I could then talk about those weeks in late winter and early spring when you work from before dawn until after dark in the cold and wet, battling the weather, keeping your patience with recalcitrant ewes, persevering gently with lambs when experience and instinct tell you they’re almost certainly beyond help and not giving into despair when the piles of slinks mount in spite of all your efforts. I could talk about the stress of living on credit for months because your bank balance just creeps into the black once or twice a year if any combination of the market and weather and dollar and interest rates and other variables over which you have little or no control are in your favour.
I could mention the long hours, the hard physical work and mental demands of calving, and calf rearing; and how no sooner that’s over than you’re in to mating and irrigating, making silage and hay, while feed budgeting and dealing with staff some of whom don’t care about what they’re doing and how they’re doing it; don’t know how to keep themselves or their houses (which you own and they live in as part of their employment package) clean; and have no respect for their own or other people’s property.
Then there’s paying wages which isn’t just working out what the staff and the IRD are owed, but also what goes in child support, to the Ministry of Justice for overdue fines and the finance company for overdue interest and debts – in spite of them starting with a package including accommodation and wages well north of $30,000.
I could mention droughts, floods, snow and wind, pests and diseases.

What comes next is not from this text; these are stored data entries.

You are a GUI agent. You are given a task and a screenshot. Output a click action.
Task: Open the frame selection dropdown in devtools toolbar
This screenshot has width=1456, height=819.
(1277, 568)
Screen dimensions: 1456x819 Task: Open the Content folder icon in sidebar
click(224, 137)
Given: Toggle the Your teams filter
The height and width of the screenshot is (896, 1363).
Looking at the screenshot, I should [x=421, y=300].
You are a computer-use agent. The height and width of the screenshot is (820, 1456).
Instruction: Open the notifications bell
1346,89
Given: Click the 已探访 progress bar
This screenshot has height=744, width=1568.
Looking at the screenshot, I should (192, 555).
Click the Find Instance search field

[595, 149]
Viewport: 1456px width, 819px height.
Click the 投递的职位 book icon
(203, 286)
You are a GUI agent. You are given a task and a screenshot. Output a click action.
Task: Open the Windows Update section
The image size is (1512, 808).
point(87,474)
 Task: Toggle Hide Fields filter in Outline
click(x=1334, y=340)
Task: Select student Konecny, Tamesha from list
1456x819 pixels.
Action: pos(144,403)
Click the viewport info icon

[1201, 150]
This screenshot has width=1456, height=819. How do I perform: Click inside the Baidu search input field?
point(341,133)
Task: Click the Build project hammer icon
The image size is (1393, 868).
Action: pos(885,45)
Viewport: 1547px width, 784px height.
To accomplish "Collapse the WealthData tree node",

I could also argue about the intellectual snobbery in Kate’s comment that farming isn’t rocket science. It’s not but that doesn’t mean a job which requires brawn doesn’t also require brains and that people who get their hands dirty don’t need to think. Farming requries a variety of physical, personal and intellectual skills including but not limited to engineering, mechanics, fencing, animal husbandry, soil, plant and vet science, accounting, budgeting, HR, determination, intuition, patience, charm and a sense of humour.
But there’s no point in the mine’s bigger/harder than yours argument about farming and other work. There is no easy way to earn a good living, wherever you’re trying to do it. Every job has its difficulties and its rewards, and the comment which occasioned Kate’s rant was an observation rather than a complaint.
It came from Charlie Pederson who said: “When I started farming 31 years ago the average dairy herd size was 125 cows. Today it’s 347 and even at that size you are really just scratching along.”
That could easily apply to any other small business – urban or rural – because compliance costs and economies of scale have changed so that what would have been an economic operation, in the city or the country, three decades ago would not be today.